BEGIN Data supplied

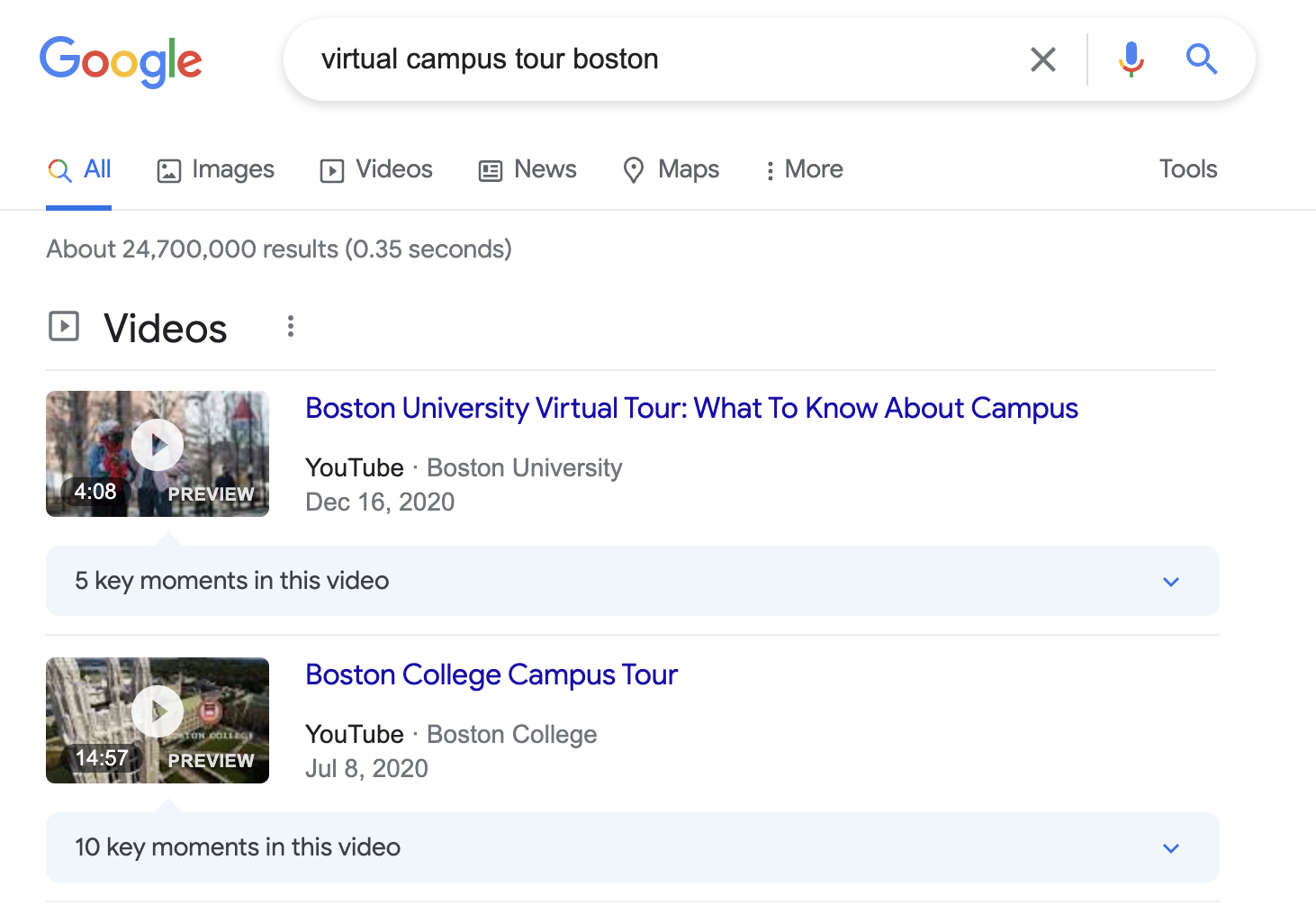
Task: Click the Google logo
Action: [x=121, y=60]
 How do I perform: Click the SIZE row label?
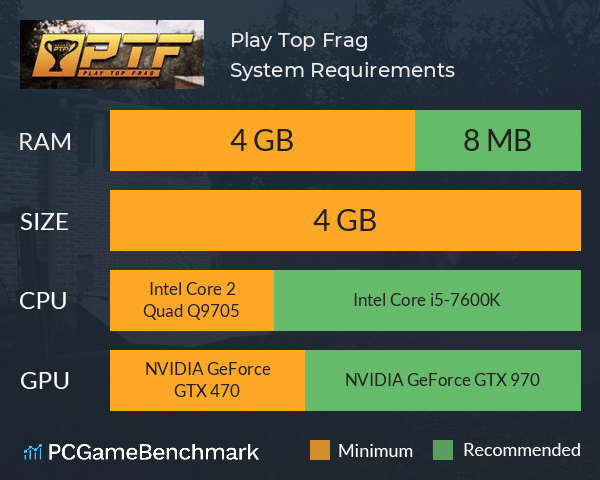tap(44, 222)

END Data supplied
BEGIN Data supplied

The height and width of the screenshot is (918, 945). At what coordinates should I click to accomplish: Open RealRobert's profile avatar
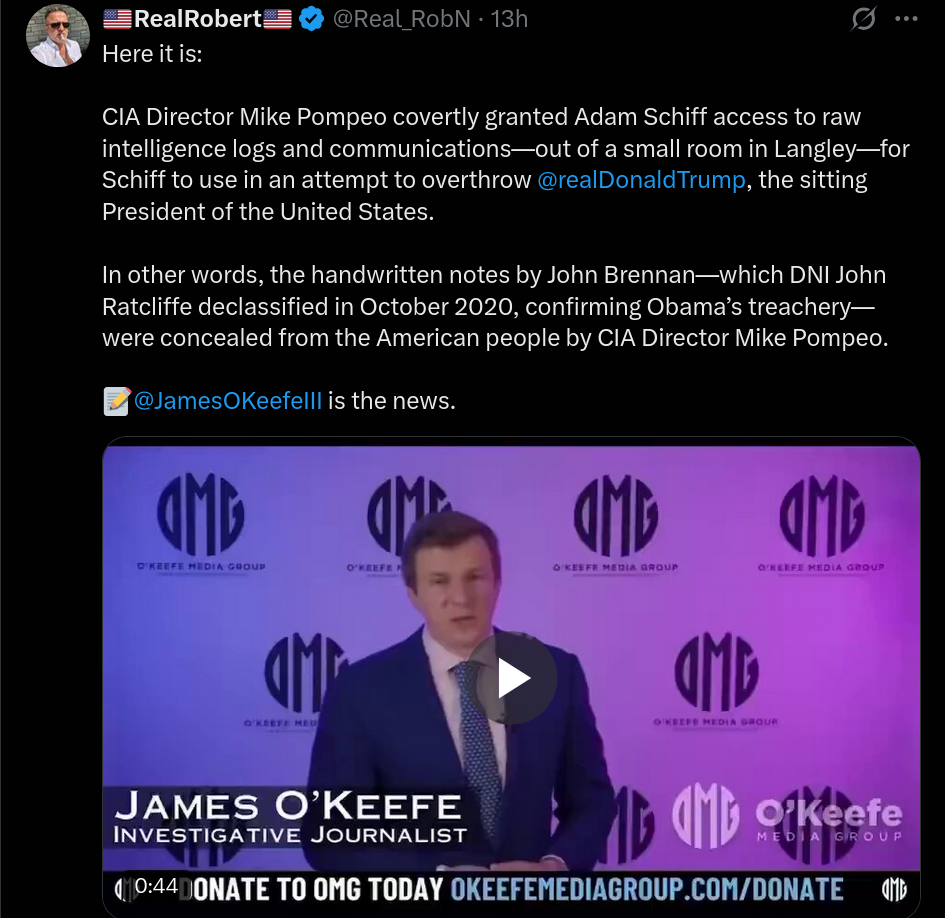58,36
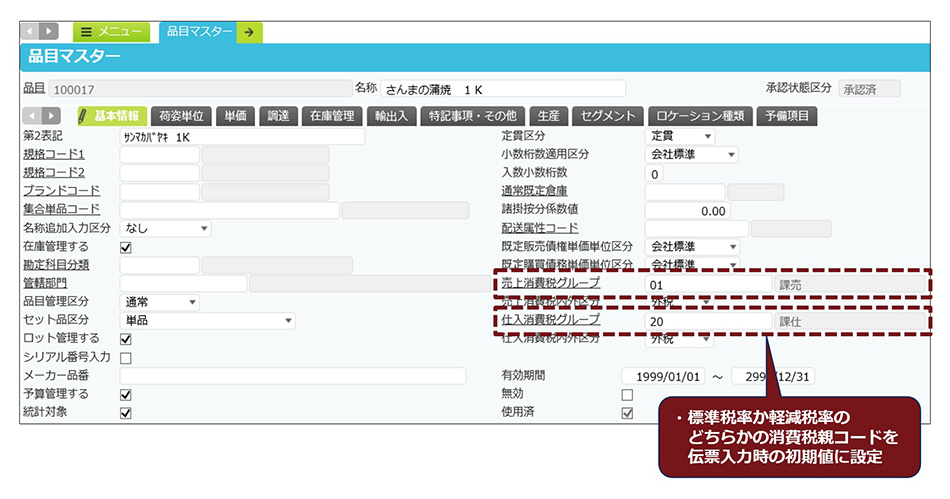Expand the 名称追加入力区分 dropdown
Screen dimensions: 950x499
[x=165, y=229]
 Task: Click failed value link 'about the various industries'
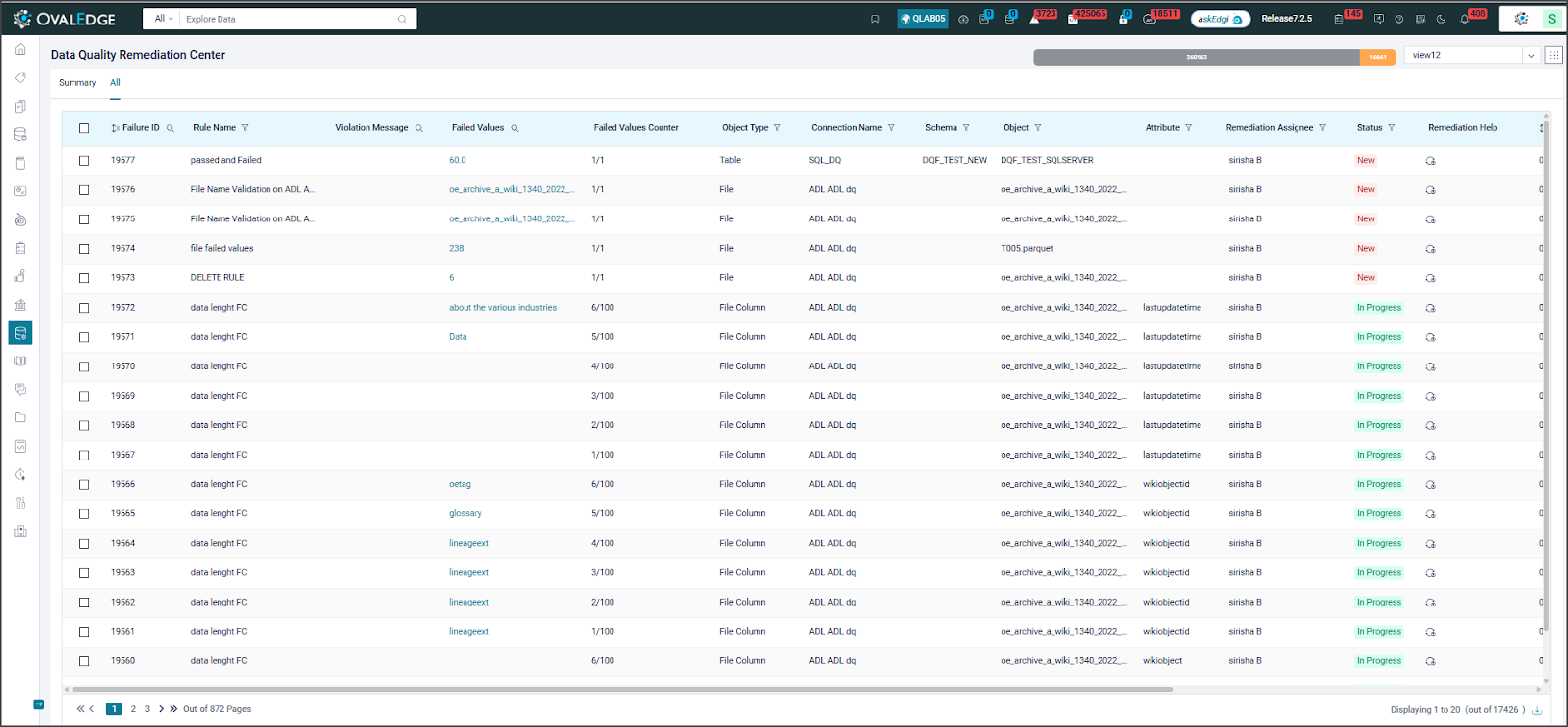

END Data supplied
BEGIN Data supplied

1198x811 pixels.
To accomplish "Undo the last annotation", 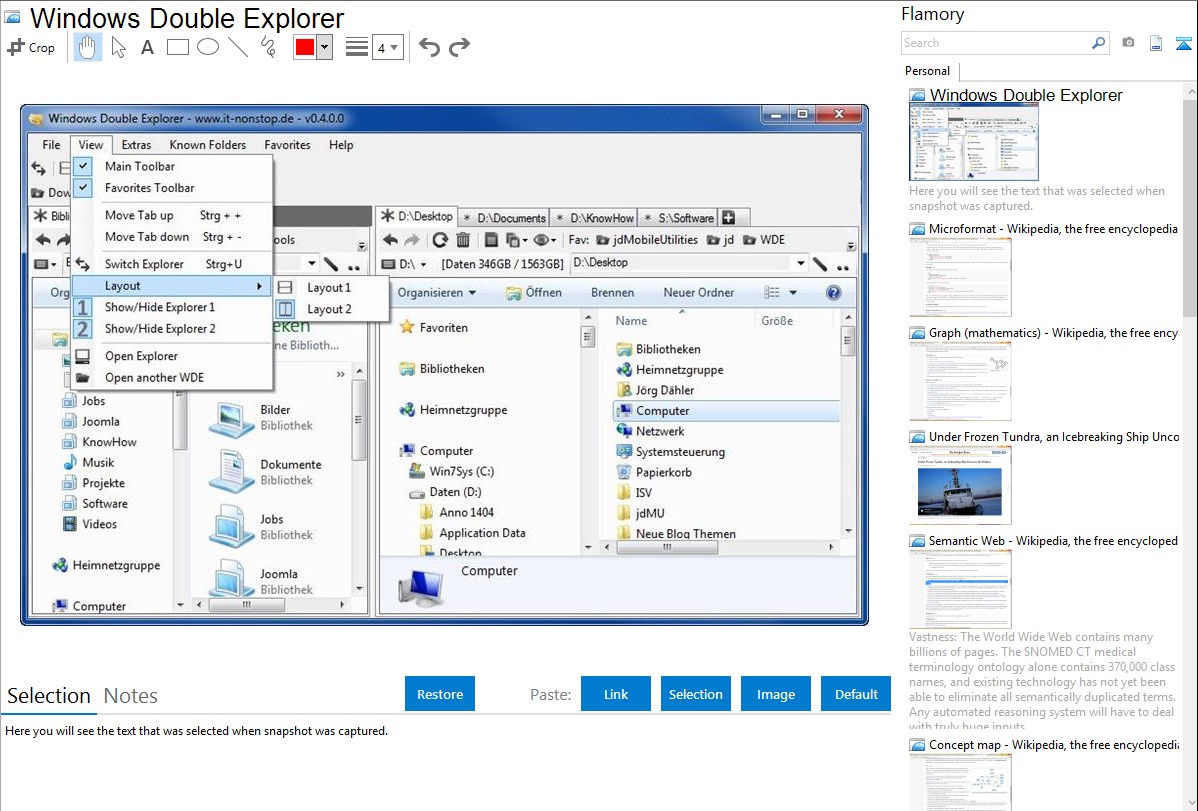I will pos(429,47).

END Data supplied

**Task instructions**
No picture is to be printed. Output exactly the lines above from the line containing "The height and" through the line containing "Task: Click failed".

**Answer section**
The height and width of the screenshot is (918, 945). At what coordinates should I click to accomplish: Open RealRobert's profile avatar
58,36
Expand the 名称追加入力区分 dropdown
Screen dimensions: 950x499
[x=165, y=229]
 Task: Click failed value link 'about the various industries'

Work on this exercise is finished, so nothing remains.